И всё это должно быть уделом лишь избранных, чтобы не разрушить построенную такой кровавой ценой цивилизацию и не превратить людей в дикое племя, потерявшее чувство эстетики и сладость греха.
Вышедший на улицу голым должен подвергаться осмеянию, дабы был поступок его позорным, но не запретным, ибо запретный плод… Ну это мы знаем. Прекрасно знаем и молчим. И держим дьявола в уме, про запас, – на случай, если ад всё же существует. Хотя и там мы не ожидаем ничего для себя хорошего, но верим, что Господь защитит нас за наши комариные проявления стыда и не осудит нашу изворотливость, когда мы ночью залезаем в постель и ебёмся под одеялом, трогаем свои склизкие греховные места.
О Боже, да ниспошли же нам ещё больше стыда, обрушь его геенной огненной на наши головы и сердца не обрезанные!
***
Недавно посмотрел два видеосюжета: «Комсомольская правда» брала интервью у Д. Быкова и З. Прилепина. Захар хорошо бы выглядел в рыцарских доспехах со своей лысой башкой. Говорил, как всегда, замечательно и остро. Не обошлось без шуток. Однако речи его кое-где отдают местечковым либерализмом. Прилепилось, видимо.

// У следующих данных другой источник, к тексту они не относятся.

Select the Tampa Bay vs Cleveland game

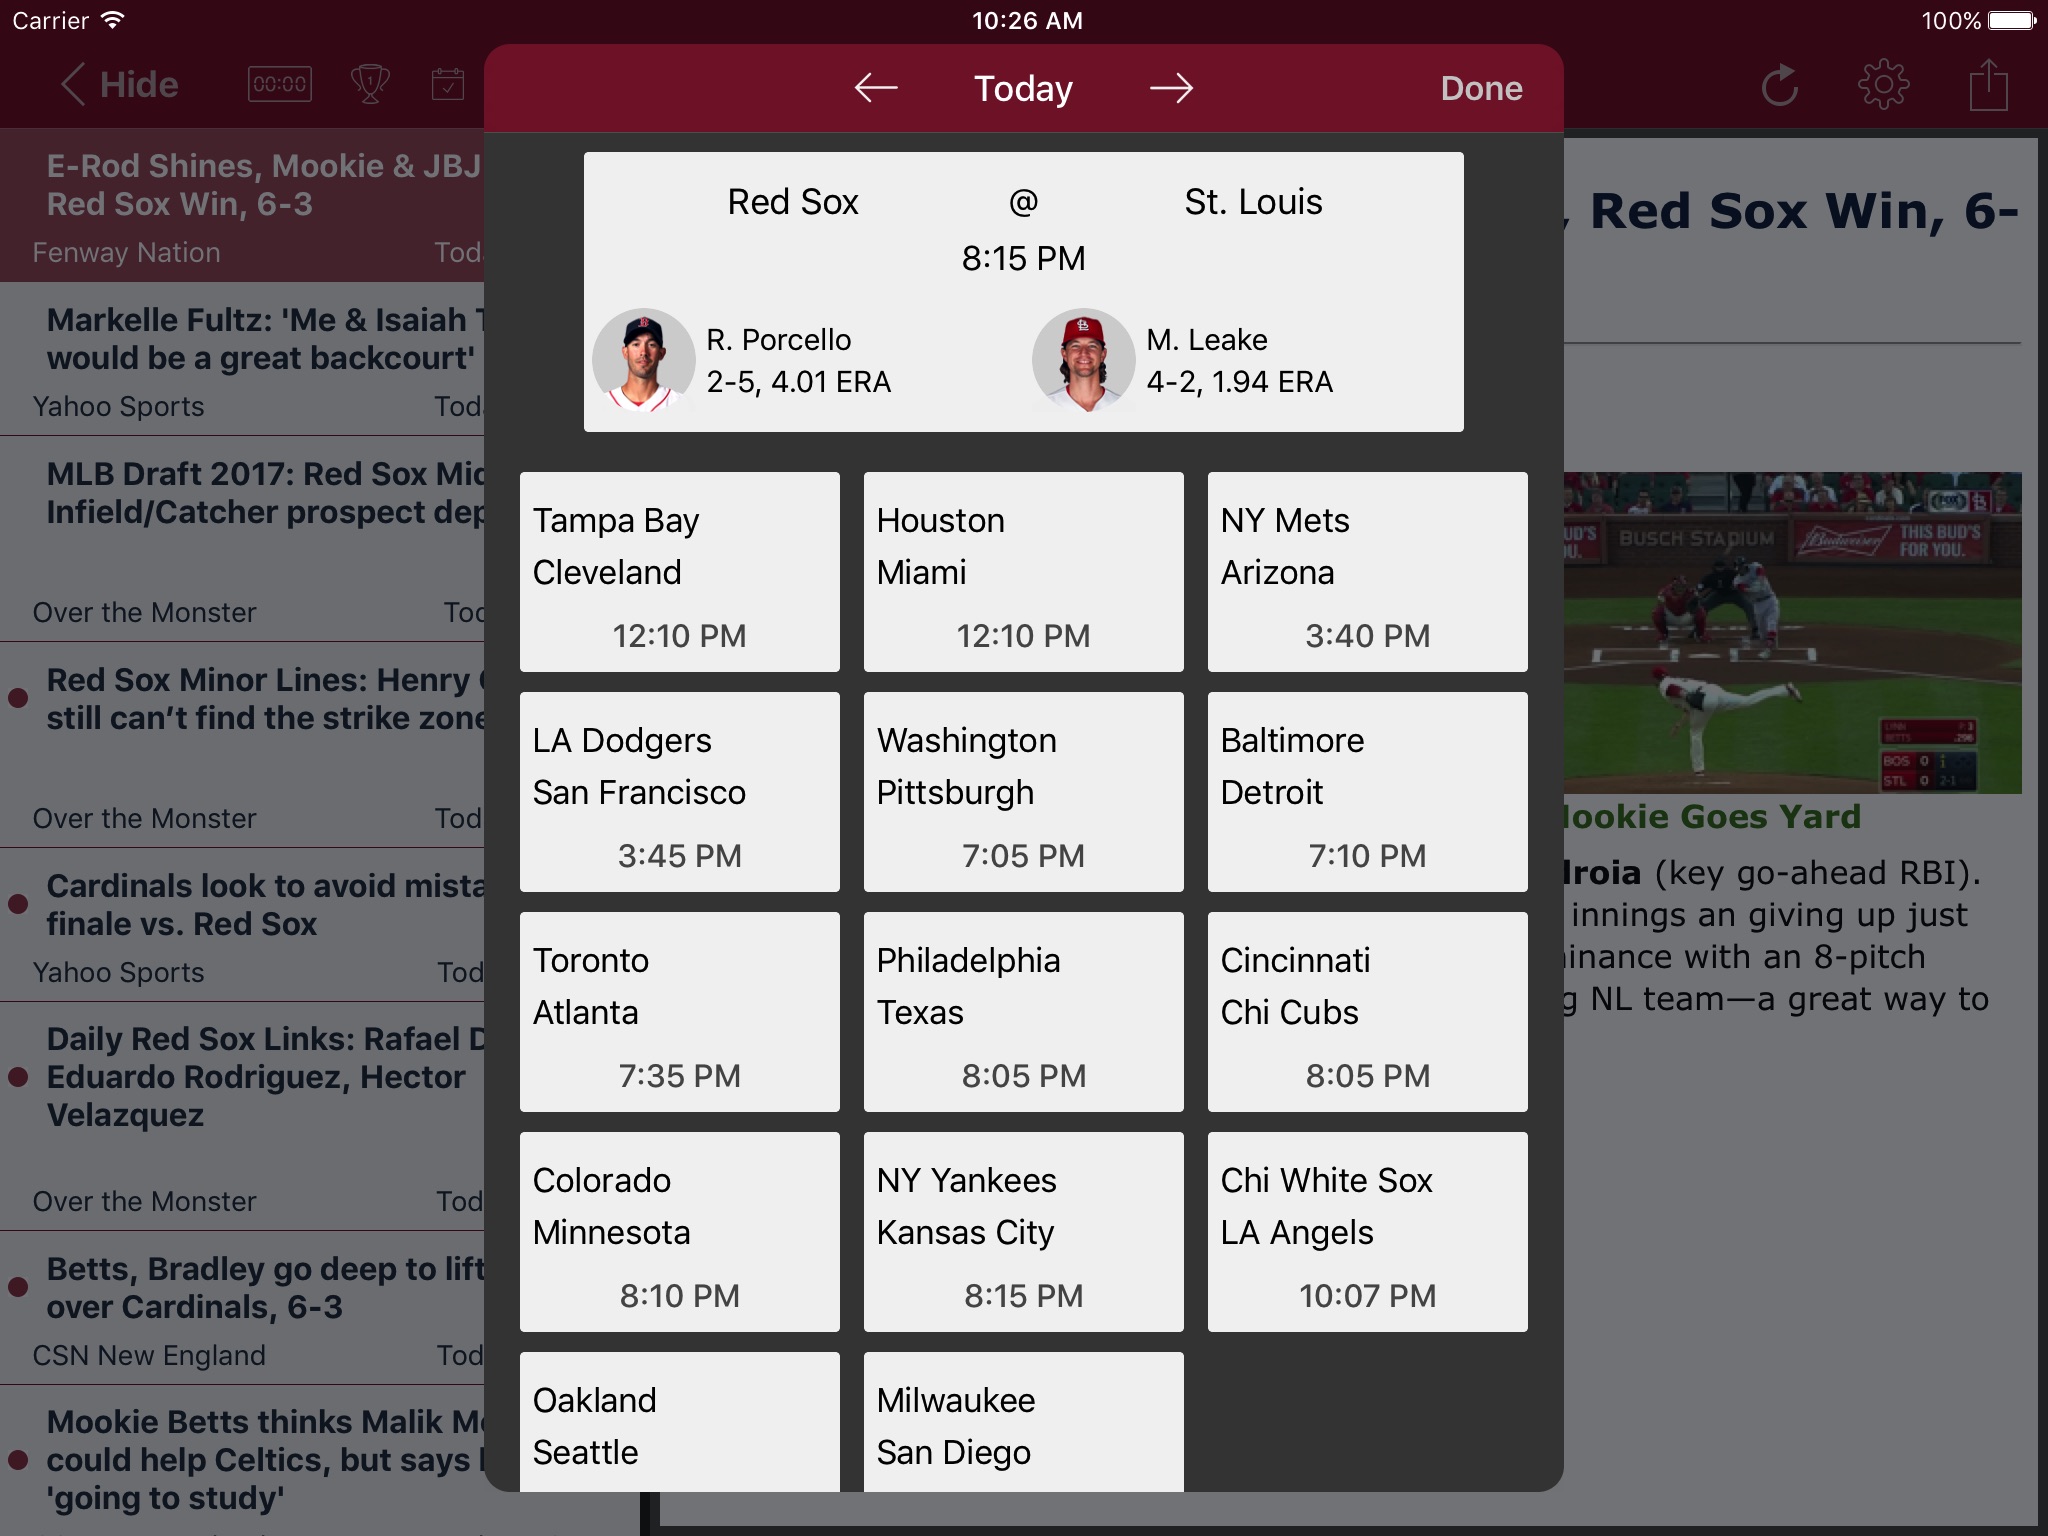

А вообще, я бы задушил эту лысую гадину только за то, что он смеет оправдывать Октябрьскую революцию, а потом беспокоиться за демографическую ситуацию в стране: что ж вы, дескать, не рожаете, а ну рожайте новое пушечное мясо. Плюнул бы в ментовскую его, продажную душу!
Быков похож был на спелый лоснящийся жёлудь. У кабана слюнки бы потекли. Особенно запомнился его смех: голова запрокинута, в горле что-то клокочет – и выходят наружу крякающие звуки; плечи при этом подёргиваются, как у припадочного. Слава Богу, это продолжалось какие-то секунды. Быков вовремя вспомнил, что несимпатичен смеющимся. Также был упомянут не к месту Синявский. Помните такого диссидента? Не помните? Да и хуй с ним! Главное, чтобы Быков помнил своих земляков.
***
Вообще-то, я зарекался не писать больше ничего в этом долбанном ЖЖ. Но сегодня я пошёл в ЖЭК. И мне внезапно захотелось там всех выебать. Это произошло подобно пробуждению, просветлению и чему-то ещё. Я даже клацнул на кого-то там зубами. Кажется, это была жопа. Но почему-то она проплывала на уровне лица, хотя я стоял в полный рост. В общем, мне пришлось спасться бегством. Что-то произошло, а что непонятно. Но до психушки оставалось совсем чуть-чуть.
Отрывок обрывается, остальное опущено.